City scraping bottom of barrel
May 19, 2003
Cloudy skies loom over California, and within them, South Lake Tahoe.
That’s the aptly-named subject of a videotape to be aired in Council Chambers during the 9 a.m. meeting Tuesday at 1900 Lake Tahoe Blvd.
It was made by the League of California Cities in response to the state’s $36 billion budget crisis.
In trying to head off the seemingly dire circumstances, the council will receive a midyear report from Finance Director Bruce Budman on the state of the city’s 2002-03 budget.
The blueprint is a part of the long-term planning that enables the city to map out its upcoming fiscal-year budget that starts Oct. 1.
The city faces financial challenges including the loss of money due from the state and rising health-care costs that increased 22 percent last year. These expenses should dent the local budget even more.
Recommended Stories For You
For the unexpected in probable mechanical problems, Fire Chief Mike Chandler has identified a need to replace one of his department’s engines. The unit can run about $850,000.

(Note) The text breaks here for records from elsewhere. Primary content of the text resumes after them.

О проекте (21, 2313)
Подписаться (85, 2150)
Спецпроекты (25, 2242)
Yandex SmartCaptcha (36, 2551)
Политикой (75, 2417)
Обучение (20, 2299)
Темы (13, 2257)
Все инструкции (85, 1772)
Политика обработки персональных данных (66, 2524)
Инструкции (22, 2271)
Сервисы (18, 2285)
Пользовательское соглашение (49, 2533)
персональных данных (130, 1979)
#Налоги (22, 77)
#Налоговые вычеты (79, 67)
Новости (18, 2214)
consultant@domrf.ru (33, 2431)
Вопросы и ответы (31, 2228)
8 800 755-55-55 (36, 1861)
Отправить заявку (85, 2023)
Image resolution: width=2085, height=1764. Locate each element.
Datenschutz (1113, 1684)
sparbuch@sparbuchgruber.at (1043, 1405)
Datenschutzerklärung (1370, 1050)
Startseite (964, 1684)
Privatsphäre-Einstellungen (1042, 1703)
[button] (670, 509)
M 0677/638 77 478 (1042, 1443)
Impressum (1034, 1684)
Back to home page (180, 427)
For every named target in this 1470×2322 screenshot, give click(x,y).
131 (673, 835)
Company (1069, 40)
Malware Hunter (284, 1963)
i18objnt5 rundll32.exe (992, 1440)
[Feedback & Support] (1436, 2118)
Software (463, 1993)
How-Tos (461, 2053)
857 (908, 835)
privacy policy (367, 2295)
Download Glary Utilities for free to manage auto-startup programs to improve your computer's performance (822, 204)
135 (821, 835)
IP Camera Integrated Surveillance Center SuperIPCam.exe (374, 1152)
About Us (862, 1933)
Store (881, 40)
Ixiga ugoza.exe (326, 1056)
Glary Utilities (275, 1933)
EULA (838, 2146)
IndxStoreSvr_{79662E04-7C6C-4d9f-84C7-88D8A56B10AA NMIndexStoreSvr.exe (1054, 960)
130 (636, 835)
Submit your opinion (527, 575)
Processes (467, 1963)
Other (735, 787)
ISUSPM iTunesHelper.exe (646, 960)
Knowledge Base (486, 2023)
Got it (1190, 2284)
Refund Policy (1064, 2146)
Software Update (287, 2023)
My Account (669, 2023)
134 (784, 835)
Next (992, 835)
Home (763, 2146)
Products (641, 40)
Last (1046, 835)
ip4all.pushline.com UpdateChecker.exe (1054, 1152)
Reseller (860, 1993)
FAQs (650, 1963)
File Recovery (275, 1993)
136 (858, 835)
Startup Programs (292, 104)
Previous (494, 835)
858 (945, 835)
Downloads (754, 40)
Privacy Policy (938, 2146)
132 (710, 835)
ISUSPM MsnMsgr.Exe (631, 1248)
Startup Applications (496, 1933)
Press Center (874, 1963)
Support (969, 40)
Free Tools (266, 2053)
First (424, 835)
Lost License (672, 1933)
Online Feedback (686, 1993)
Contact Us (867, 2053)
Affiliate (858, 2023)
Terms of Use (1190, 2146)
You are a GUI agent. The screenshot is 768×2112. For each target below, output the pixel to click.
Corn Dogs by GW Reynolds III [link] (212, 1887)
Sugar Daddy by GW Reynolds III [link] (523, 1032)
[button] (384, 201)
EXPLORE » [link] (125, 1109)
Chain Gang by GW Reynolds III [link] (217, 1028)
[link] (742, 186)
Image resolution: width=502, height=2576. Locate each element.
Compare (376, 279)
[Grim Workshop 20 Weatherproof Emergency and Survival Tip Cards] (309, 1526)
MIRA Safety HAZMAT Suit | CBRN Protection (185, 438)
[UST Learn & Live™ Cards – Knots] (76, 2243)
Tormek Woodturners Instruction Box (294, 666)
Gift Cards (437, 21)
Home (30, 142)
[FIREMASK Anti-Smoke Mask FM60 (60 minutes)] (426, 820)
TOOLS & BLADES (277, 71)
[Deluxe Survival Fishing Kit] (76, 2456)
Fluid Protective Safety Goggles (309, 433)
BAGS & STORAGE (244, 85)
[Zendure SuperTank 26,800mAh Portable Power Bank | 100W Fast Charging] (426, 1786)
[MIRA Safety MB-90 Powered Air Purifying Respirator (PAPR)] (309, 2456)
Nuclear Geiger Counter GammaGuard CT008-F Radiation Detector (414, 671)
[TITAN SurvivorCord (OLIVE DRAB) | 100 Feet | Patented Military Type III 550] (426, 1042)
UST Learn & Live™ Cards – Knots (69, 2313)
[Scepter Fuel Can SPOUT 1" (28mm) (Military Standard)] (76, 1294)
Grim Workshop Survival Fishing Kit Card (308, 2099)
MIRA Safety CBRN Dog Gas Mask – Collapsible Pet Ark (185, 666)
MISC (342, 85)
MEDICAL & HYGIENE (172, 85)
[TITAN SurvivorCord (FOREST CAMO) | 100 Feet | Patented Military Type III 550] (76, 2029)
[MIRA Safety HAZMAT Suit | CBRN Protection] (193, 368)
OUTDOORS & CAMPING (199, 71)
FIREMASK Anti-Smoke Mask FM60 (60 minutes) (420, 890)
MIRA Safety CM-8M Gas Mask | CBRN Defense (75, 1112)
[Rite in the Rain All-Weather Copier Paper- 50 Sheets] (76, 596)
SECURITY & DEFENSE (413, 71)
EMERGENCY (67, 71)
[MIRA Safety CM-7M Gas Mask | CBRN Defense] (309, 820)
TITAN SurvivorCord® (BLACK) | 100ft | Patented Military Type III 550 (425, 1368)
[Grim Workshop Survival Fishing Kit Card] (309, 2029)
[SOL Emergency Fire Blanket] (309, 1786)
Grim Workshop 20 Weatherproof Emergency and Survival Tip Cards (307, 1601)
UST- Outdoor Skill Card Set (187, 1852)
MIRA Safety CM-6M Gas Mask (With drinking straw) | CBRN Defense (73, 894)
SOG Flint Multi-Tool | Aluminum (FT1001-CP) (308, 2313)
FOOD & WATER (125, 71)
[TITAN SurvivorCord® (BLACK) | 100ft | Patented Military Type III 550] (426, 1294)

“We are facing this challenge while our reserves are below where they should be,” Budman wrote in the staff report.
The balance sheet shows general fund revenue — which encompasses transient occupancy tax and business license fees among others –as well short of a level adequate to meet budget needs. Revenues in the current year through March 31 were projected at $22.7 million, while the actual amount that came in was $9.8 million. That’s 43.4 percent collected at mid-year.
The percentage drops lower for special revenues, consisting of miscellaneous collections from gasoline tax funds to building permit fees. This money was budgeted at $10.8 million, but Budman has indicated the reality is $3.4 million.
To add to the problems, the City Council is owed $90,000 in delinquencies from more than 350 businesses in town that have reportedly failed to pay their license fees.
Prior to Measure Z’s going into effect, the city anticipated about $527,000 in business license fees. Measure Z — which passed last November — was intended to pad the city’s general fund. This source of revenue pays for police officers, firefighters and other city services.
In attempting to collect more revenue, the council will also hear an update on the city’s vacation home rental ordinance that beefs up the tracking and enforcement of establishments in town. The code went into effect Feb. 21.
Applications for registering with the city total 386, a report from permit technician Karen Kuentz indicated. At $75 per rental, the city has taken in $28,350 — with eight applicants left pending.
The city has received four validated complaints, two for noise violations and two for trash.